Op sommige avonden reed ik, als ik heel moe was, tot aan de uitvalsweg
die naar zee leidt, riep uit mijn diepe vermoeidheid en berusting het beeld van de onbekende zee op en zonk, half slapend, de verte tegemoet en de oneindige hemel die met de zee de aardbol omsluit. Zodra de versuffing week, keerde ik opgefrist terug en zei bij mezelf dat die reis me nog altijd restte en dat ze me op dit moment niets kon brengen, niets wat ik niet al bezat.
Jaren komen en gaan, de mensen komen en gaan, de tijd en de mensen zijn me welgezind en ik heb mijn plaats onder de zon.
Nu bereikt me sinds enkele dagen, op momenten dat ik geen tijd heb er aandacht aan te schenken, de klank van een fluit, een door de wind verscheurde melodie, een van grote afstand verzwakte roep, en het is alsof hij van de herfstige heuvels komt die grenzen aan het blauw van een smetteloze, vroege hemel. Of is het de klank van de bellen waarmee de witte lammeren langs de bosjes strijken als ze het pad naar het dal nemen? Of komt het van het zoemen van de zilverig stralende rails die naar de hutten aan de beek voeren en vandaar rechtstreeks uitmonden in de zonnebal die als een groot, wegzinkend station alle treinen de hemel binnenhaalt?
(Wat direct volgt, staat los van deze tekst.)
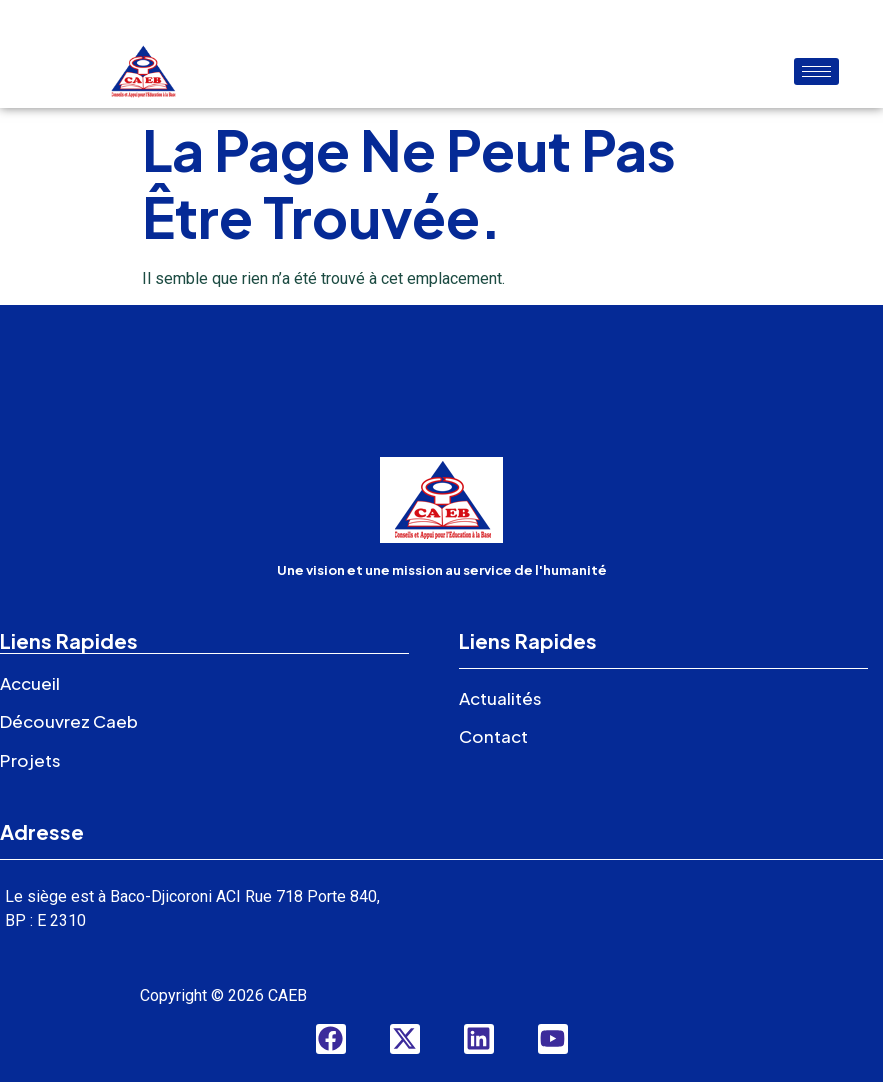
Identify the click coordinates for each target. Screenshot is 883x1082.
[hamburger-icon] (816, 71)
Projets (30, 760)
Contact (493, 736)
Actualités (500, 698)
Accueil (30, 683)
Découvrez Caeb (69, 721)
Soms wordt mij hier naar het geheim van mijn succes gevraagd, en ik zou jullie kunnen zeggen dat het me zou lukken tot aan zee te komen en in alle straten en wateren mijn naam te schrijven, als ik zou mogen hopen dat ik aan het eind van mijn dagen naar huis zou kunnen terugkeren, en als de verbaasde herders, de heuvels en beken van mijn vaderland het bezit begrepen en waardeerden dat ik verworven heb. Maar de munt is hier nog steeds een andere dan daar, en zou ik teruggaan, dan kwam ik niet rijker thuis dan ik wegtrok, alleen wat ouder en vermoeider, en ik had misschien niet meer de moed tevreden te zijn.
Nu echter bereikt me weer een door de wind versterkte melodie, uit verschrikkelijke nabijheid een niet te negeren roep. En het is alsof hij uit mijn hart komt dat boven mij bonst, alsof de herfstige heuvels zich aan mijn sidderende borst leggen, en alsof de smetteloze hemel in mij binnentrekt om me te doden. Of is het de klank van een bel die ik draag, als mijn verlangen langs de bosjes strijkt om de rode, rijpe vruchten van het laatste jaar te oogsten? Of komen deze klanken van het dreunen van de in de avondschittering glinsterende rails die mij naar de hut aan de beek dragen en vandaar rechtstreeks naar de vervloeiende zonnebal die als een reusachtig, wegzinkend station alle reizigers de hemel binnenhaalt?
vertaling Paul Beers
Deze tekst werd door Ingeborg Bachmann (1926-1973) in april 1952 gepubliceerd. Zij was toen 26 jaar en werkte in die tijd aan de gedichten die een jaar later zouden worden gepubliceerd in Die gestundete Zeit (‘Tijd in onderpand’). Ook ‘Arcadië’ verraadt duidelijk de hand van de dichteres, de tekst ademt een sfeer van geheimzinnigheid, van afscheid van de jeugd en moed tot leven, die verwant is met haar gedichten en vooral ook met het titelverhaal uit haar eerste verhalenbundel Das dreissigste Jahr. Laten we ‘Arcadië’ een prozagedicht noemen.